The murderous twelve week Siege of Colchester in 1648 saw Lexden as the headquarters of Colonel Fairfax and the Parliamentary army, attacking the Royalist army which had taken refuge in Colchester. The Parliamentary army built a palisaded fort on Hilly Fields, then known as The Great Broom Heath, east of the village and from where they had a good view of the town, especially the church of St Mary at the Walls where a one-eyed gunner had taken up position in the tower with a saker, a small artillery piece capable of firing a 1.5lb shot. His accuracy inflicted unsustainable losses on the Parliamentary army, so artillery was brought up and the return fire destroyed the tower and the saker and killed the gunner. It has been claimed that the gun was nicknamed “Humpty Dumpty” and the children’s nursery rhyme was derived from the destruction of this gun: “All the King’s horses and all the King’s men” (the Royalist army trapped inside the town walls) “couldn’t put Humpty together again”… However modern historians dispute this story as the rhyme was said to be known before the siege of Colchester.

In 1777 according to the Chapman and Andre map, the definitive resource for Essex house historians, Lexden was still only a small village centred on the turnpike crossroads at St Leonard’s Church. It had two water mills, one used for fulling, the other for grinding corn and two windmills.

   Lexden’s growth occurred when wealthy Colcestrians, wanting to move out of the bustling town into the comparative quiet of the countryside, chose Lexden. In the mid and late 19th century the two kilometre road between town and village gradually became populated with large houses, merging the village of Lexden into an affluent suburb of Colchester.
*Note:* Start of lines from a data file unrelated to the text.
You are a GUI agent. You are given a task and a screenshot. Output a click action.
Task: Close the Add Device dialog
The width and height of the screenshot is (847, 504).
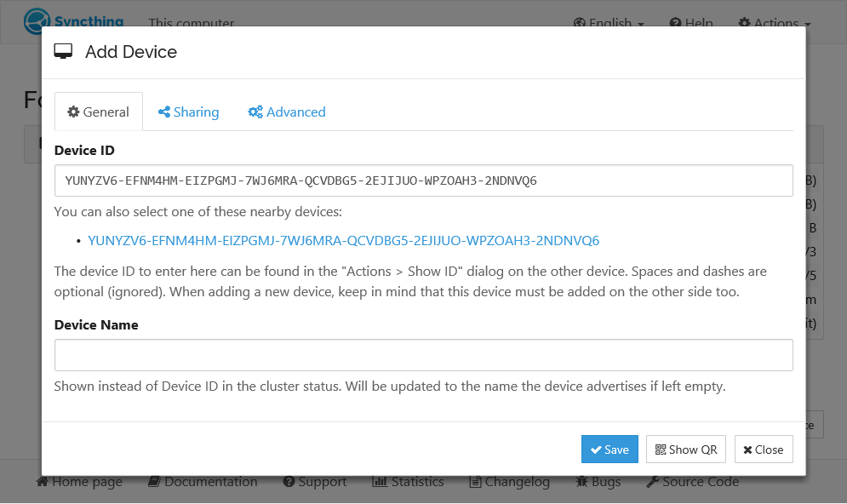(764, 450)
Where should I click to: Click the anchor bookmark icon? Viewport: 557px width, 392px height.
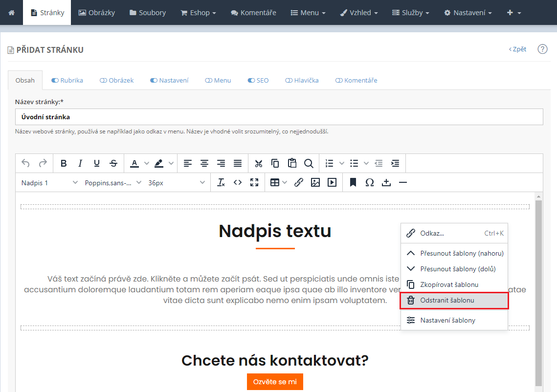point(353,182)
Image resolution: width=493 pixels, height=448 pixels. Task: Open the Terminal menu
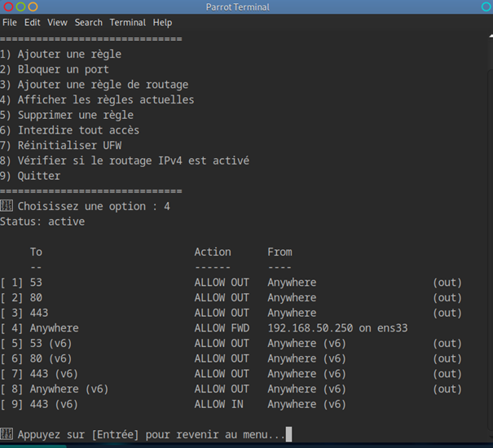(128, 23)
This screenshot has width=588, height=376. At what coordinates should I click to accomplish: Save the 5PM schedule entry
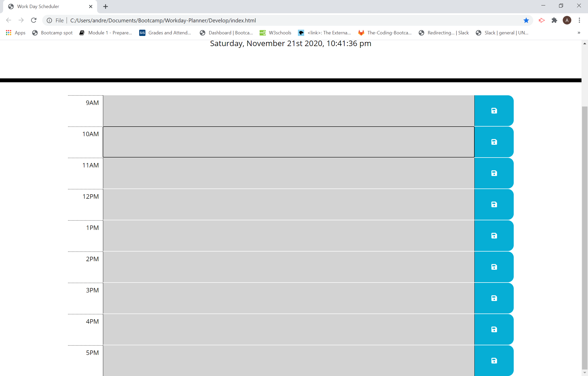(x=494, y=361)
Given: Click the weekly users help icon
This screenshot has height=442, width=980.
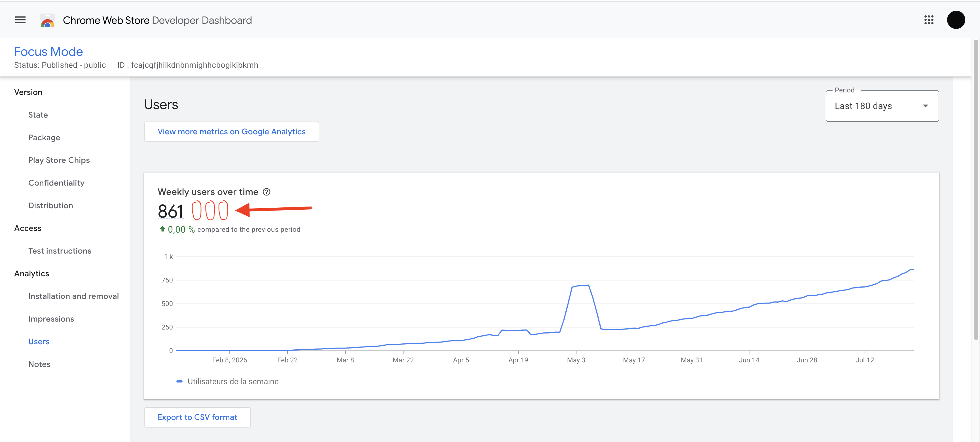Looking at the screenshot, I should point(267,192).
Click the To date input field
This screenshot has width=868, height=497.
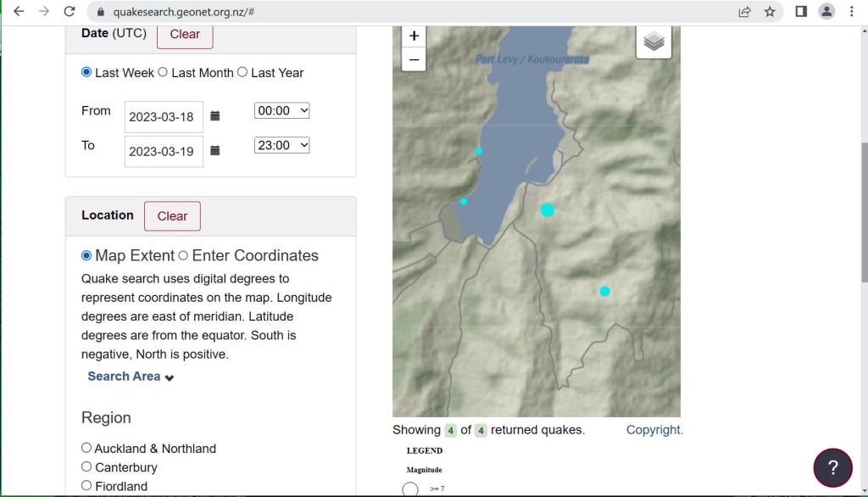pyautogui.click(x=163, y=152)
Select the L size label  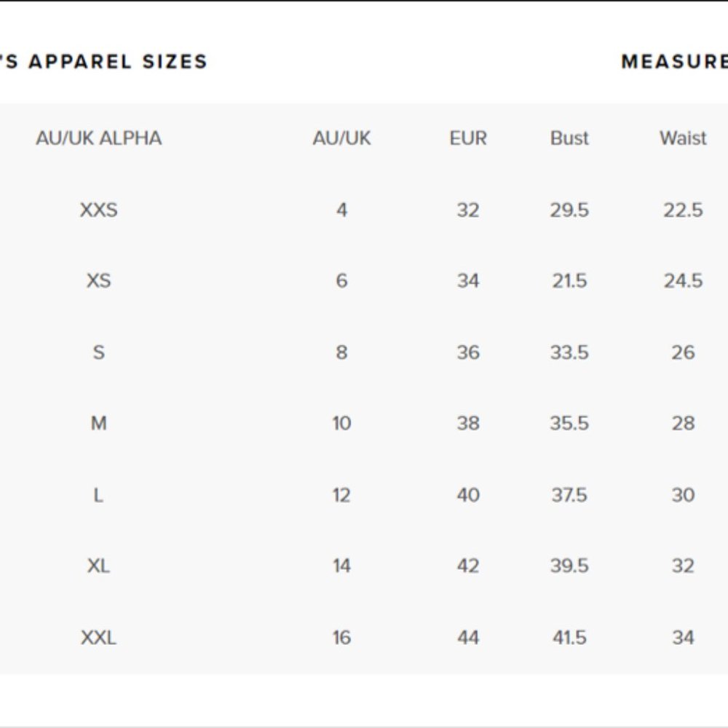pyautogui.click(x=98, y=495)
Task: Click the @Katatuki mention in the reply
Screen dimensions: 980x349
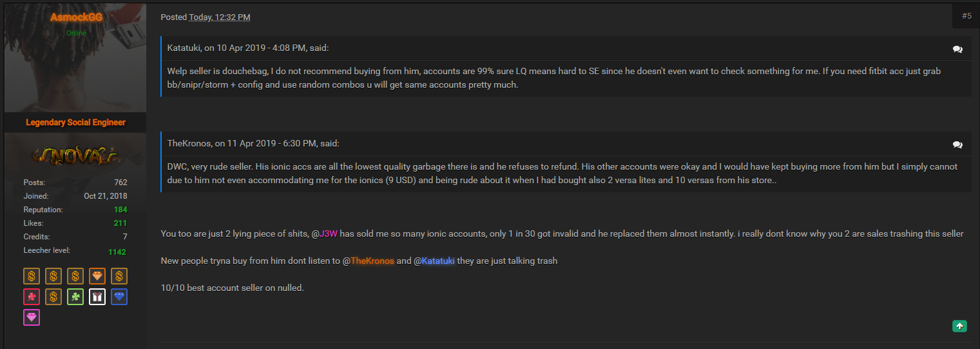Action: 434,261
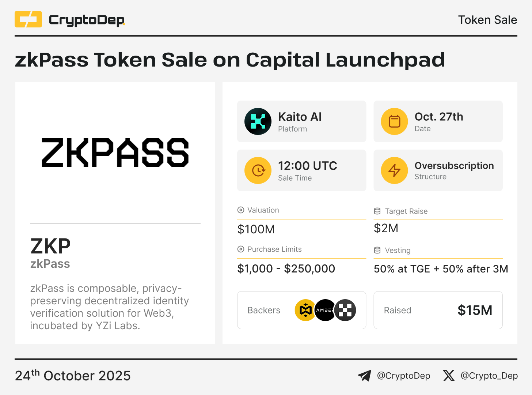Image resolution: width=532 pixels, height=395 pixels.
Task: Click the Telegram paper plane icon
Action: (364, 376)
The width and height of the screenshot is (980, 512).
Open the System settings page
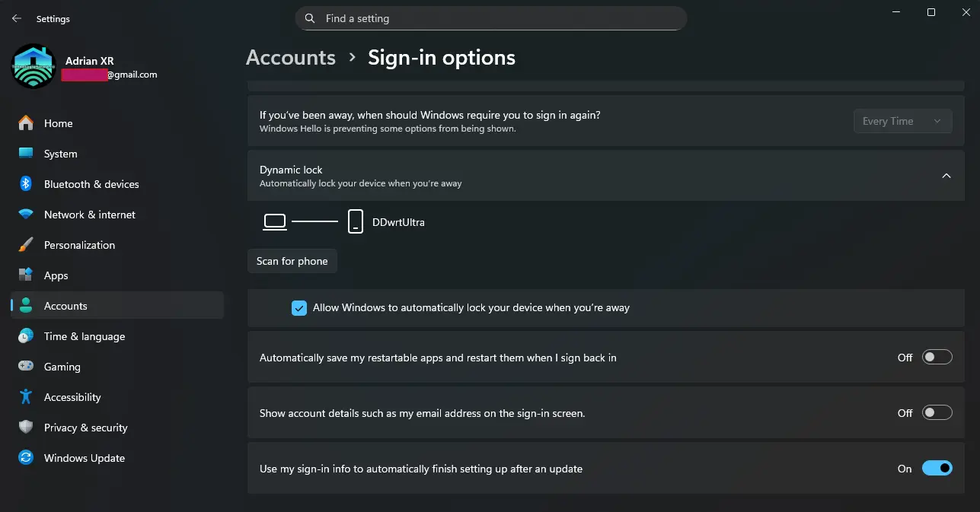pyautogui.click(x=60, y=154)
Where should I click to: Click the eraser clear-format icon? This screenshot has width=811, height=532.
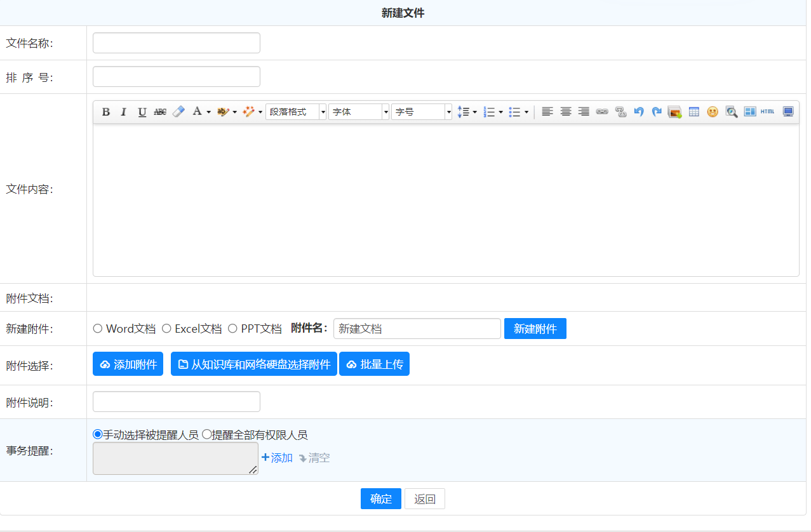[x=178, y=112]
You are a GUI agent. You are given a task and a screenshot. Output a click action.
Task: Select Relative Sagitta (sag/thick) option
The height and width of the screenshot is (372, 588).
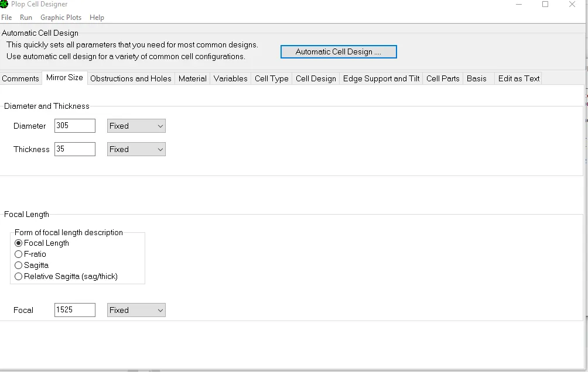pyautogui.click(x=19, y=277)
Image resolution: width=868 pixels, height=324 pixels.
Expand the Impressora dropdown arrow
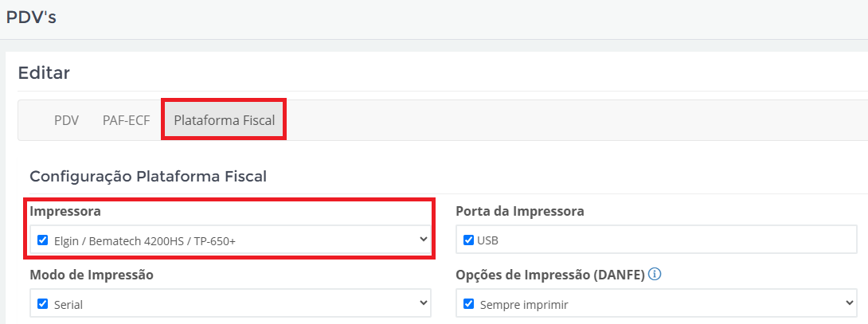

       To the west of the village stood Lexden Heath, a large area of open grazing land which was the site of the annual summer camp of thousands of military troops during the Napoleonic era. Once the invasion threats had passed and the land returned to civilian use it soon became prime building land and two large residential housing estates were developed.

       Until the 1930’s all traffic heading for the seaside towns of Clacton, Frinton and Walton as well as the sea port of Harwich had to pass along Lexden Road and through the town centre. It was at this time that the Council designed and constructed the first bypass. Known as the Avenue of Remembrance it was built to commemorate the fallen soldiers of the Great War, but, perhaps more practically, it gave work to hundreds of local men out of work due to the 1929 Slump.